DATASET CONTENT -
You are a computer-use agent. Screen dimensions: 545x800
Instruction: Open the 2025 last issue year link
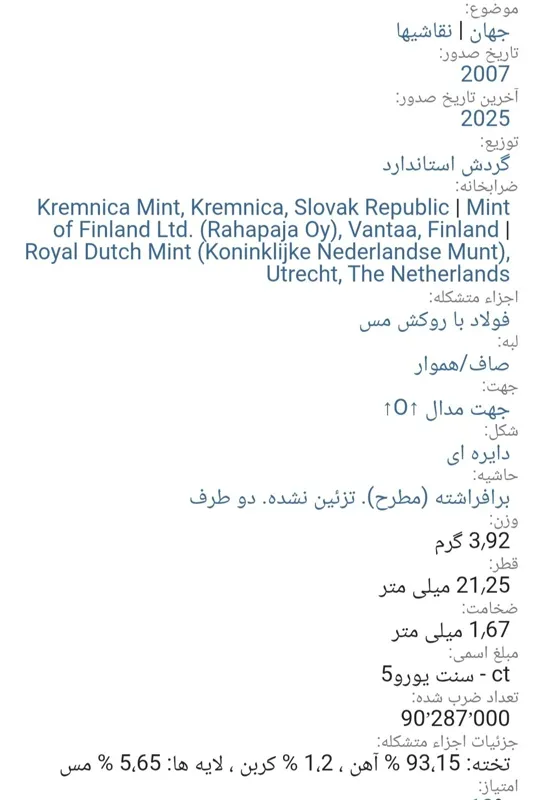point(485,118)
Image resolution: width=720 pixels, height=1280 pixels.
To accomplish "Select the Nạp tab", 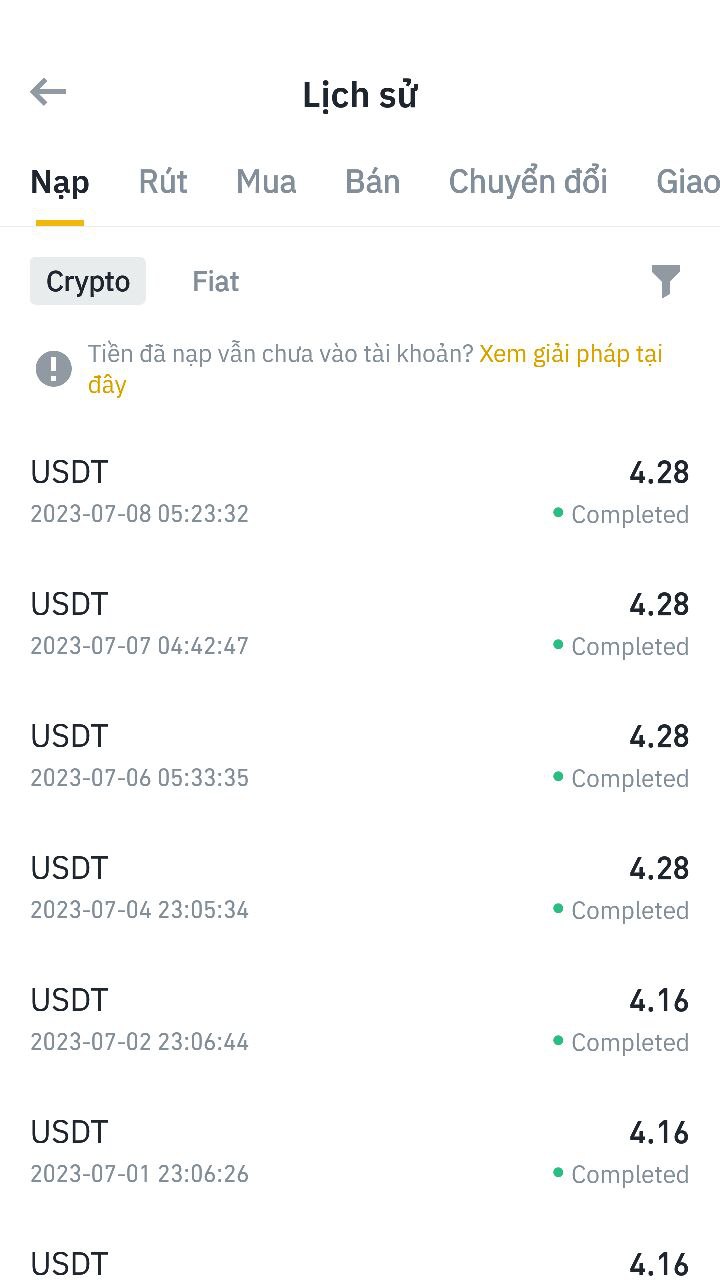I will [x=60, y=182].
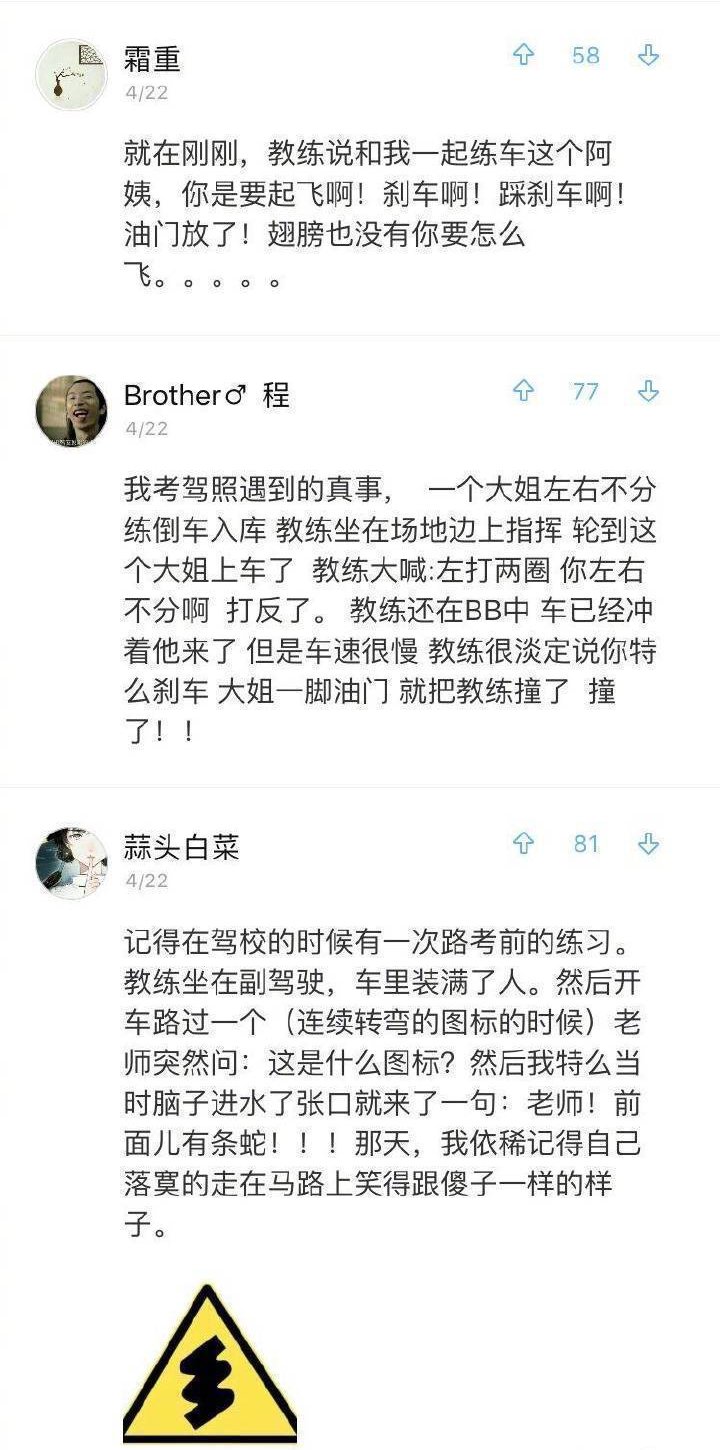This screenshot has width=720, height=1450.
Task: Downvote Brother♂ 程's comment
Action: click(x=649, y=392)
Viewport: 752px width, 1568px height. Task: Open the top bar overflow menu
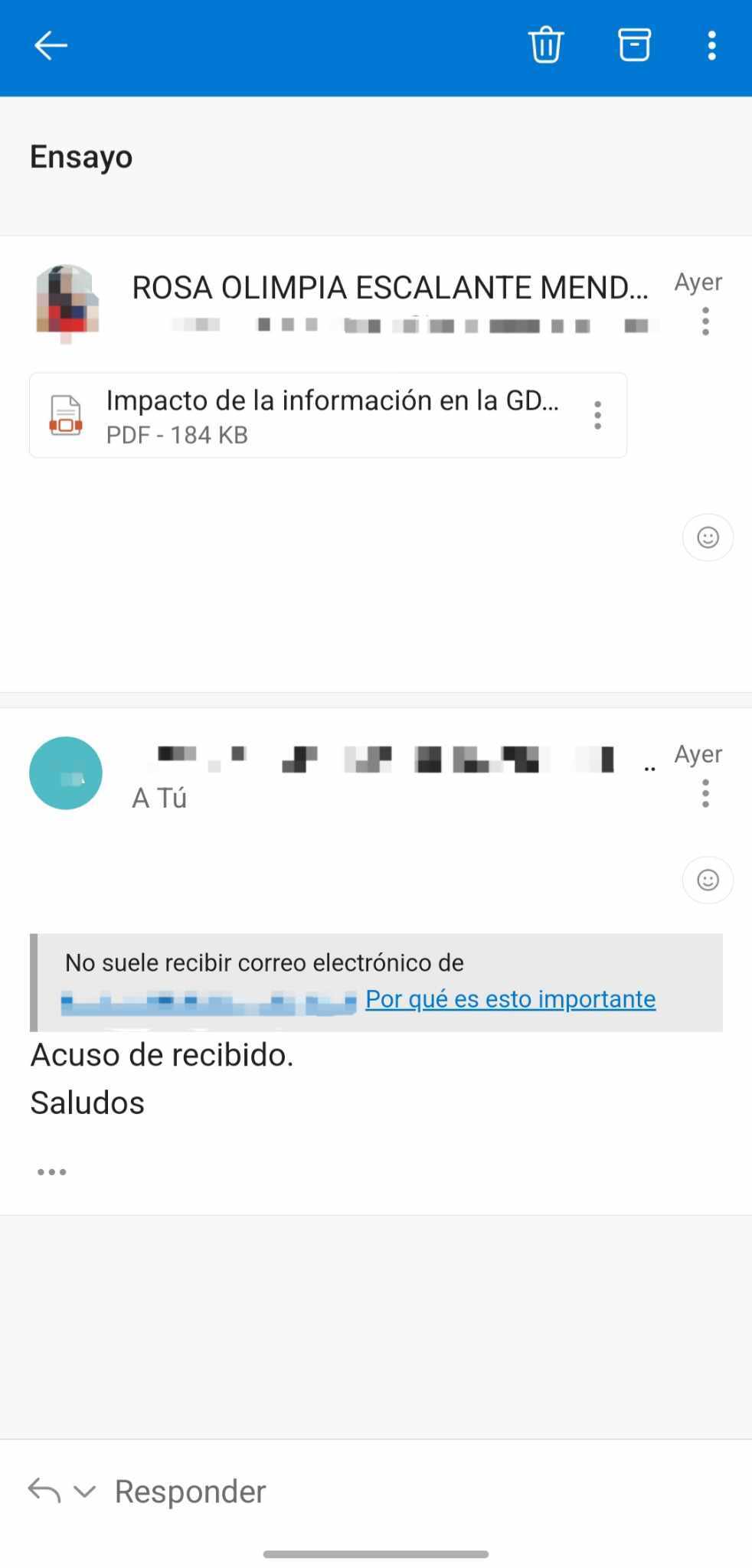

DIRECTIONS FOR THIS TASK - Rewrite the stretch of items from the start through the line containing "point(485,118)", changing "link" to "button" and leaving everything else unchanged. Omit the pictures from your answer.

WORKED SOLUTION -
You are a computer-use agent. Screen dimensions: 545x800
Instruction: Open the 2025 last issue year button
point(485,118)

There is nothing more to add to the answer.